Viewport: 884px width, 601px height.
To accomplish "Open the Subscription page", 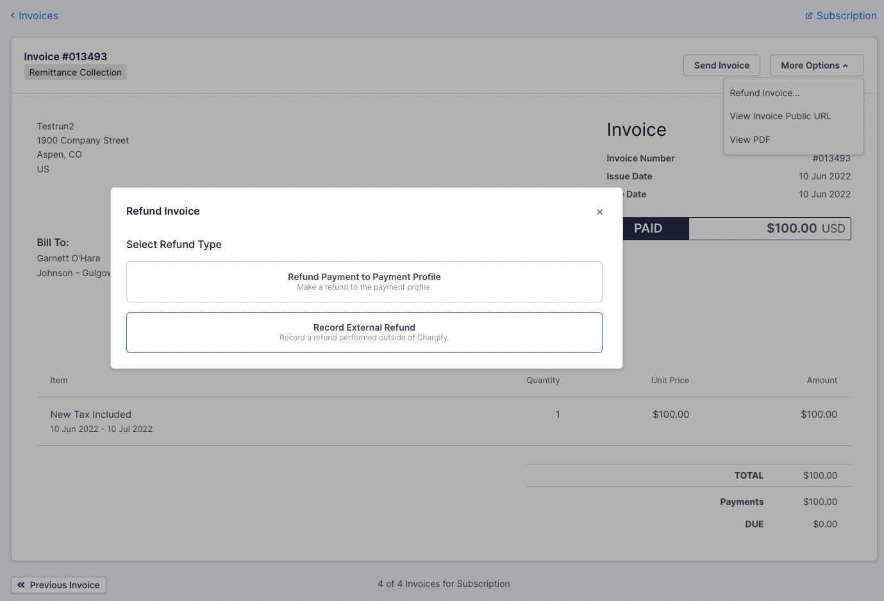I will pyautogui.click(x=846, y=15).
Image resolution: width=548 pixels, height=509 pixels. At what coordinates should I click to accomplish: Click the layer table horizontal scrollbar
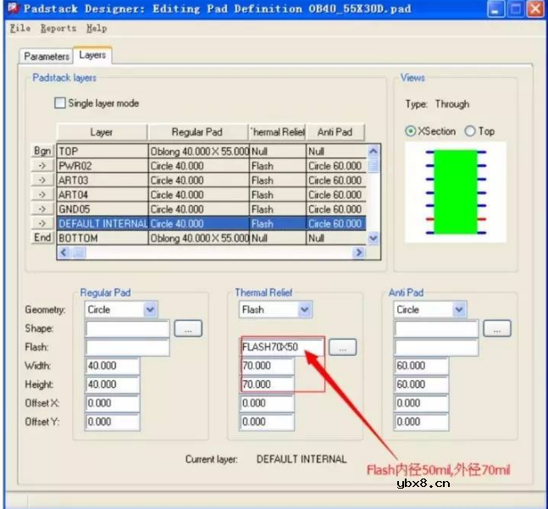coord(212,253)
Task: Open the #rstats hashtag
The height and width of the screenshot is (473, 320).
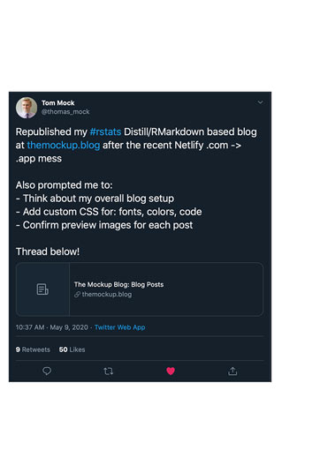Action: coord(105,131)
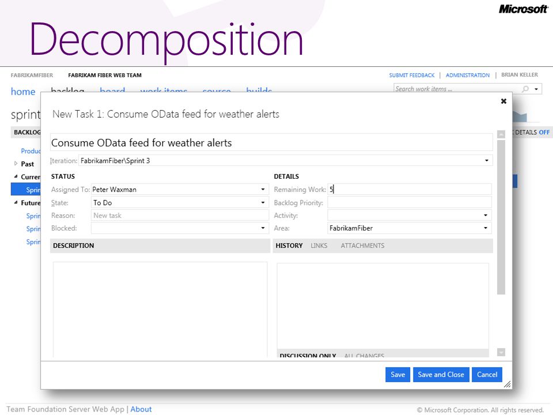Switch to the Attachments tab
Screen dimensions: 553x415
[362, 246]
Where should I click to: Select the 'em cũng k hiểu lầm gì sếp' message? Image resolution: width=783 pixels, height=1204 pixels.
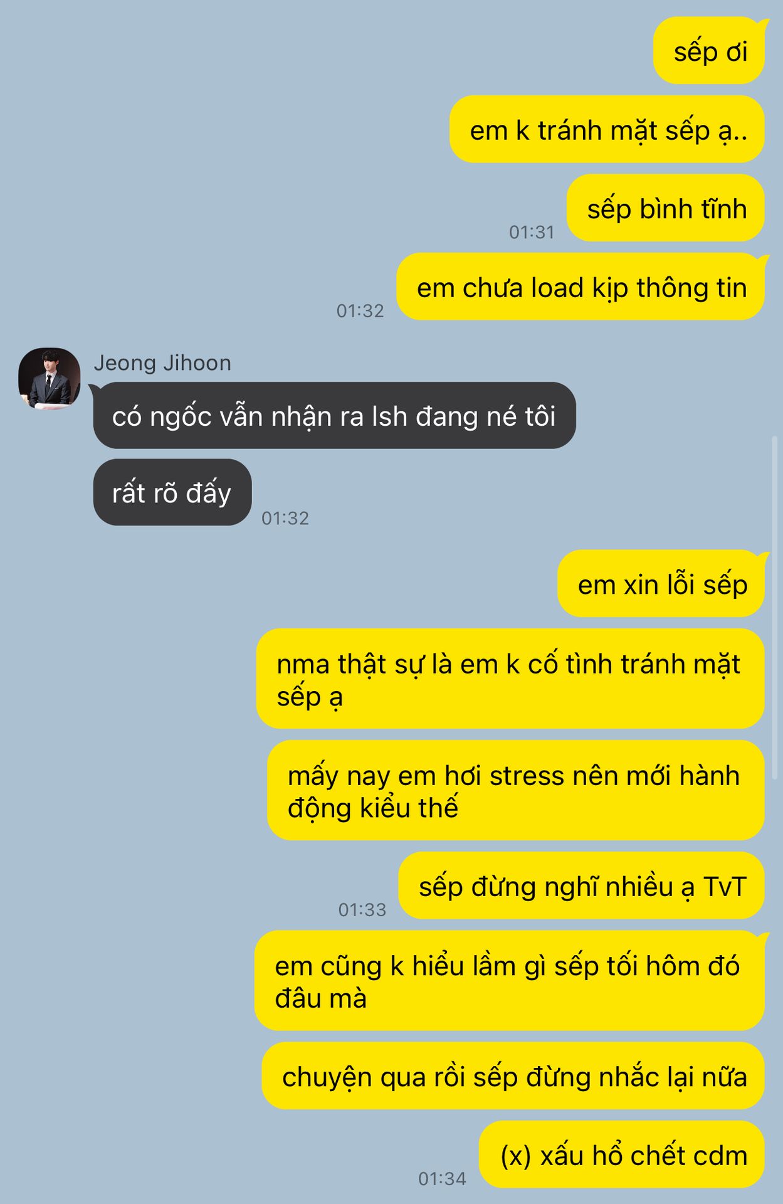pos(510,981)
_____
[GOAL OF THE EXERCISE] Starting with the line that contains "Task: Open the #rstats hashtag", repeat each line exactly through the last line of the data above, and nothing more; the pictures stay out.

[TASK OUTPUT]
Task: Open the #rstats hashtag
The height and width of the screenshot is (473, 320).
Action: coord(105,131)
Switch to the Attachments tab
Screen dimensions: 553x415
[362, 246]
Where should I click to: Select the 'em cũng k hiểu lầm gì sếp' message? Image resolution: width=783 pixels, height=1204 pixels.
pos(510,981)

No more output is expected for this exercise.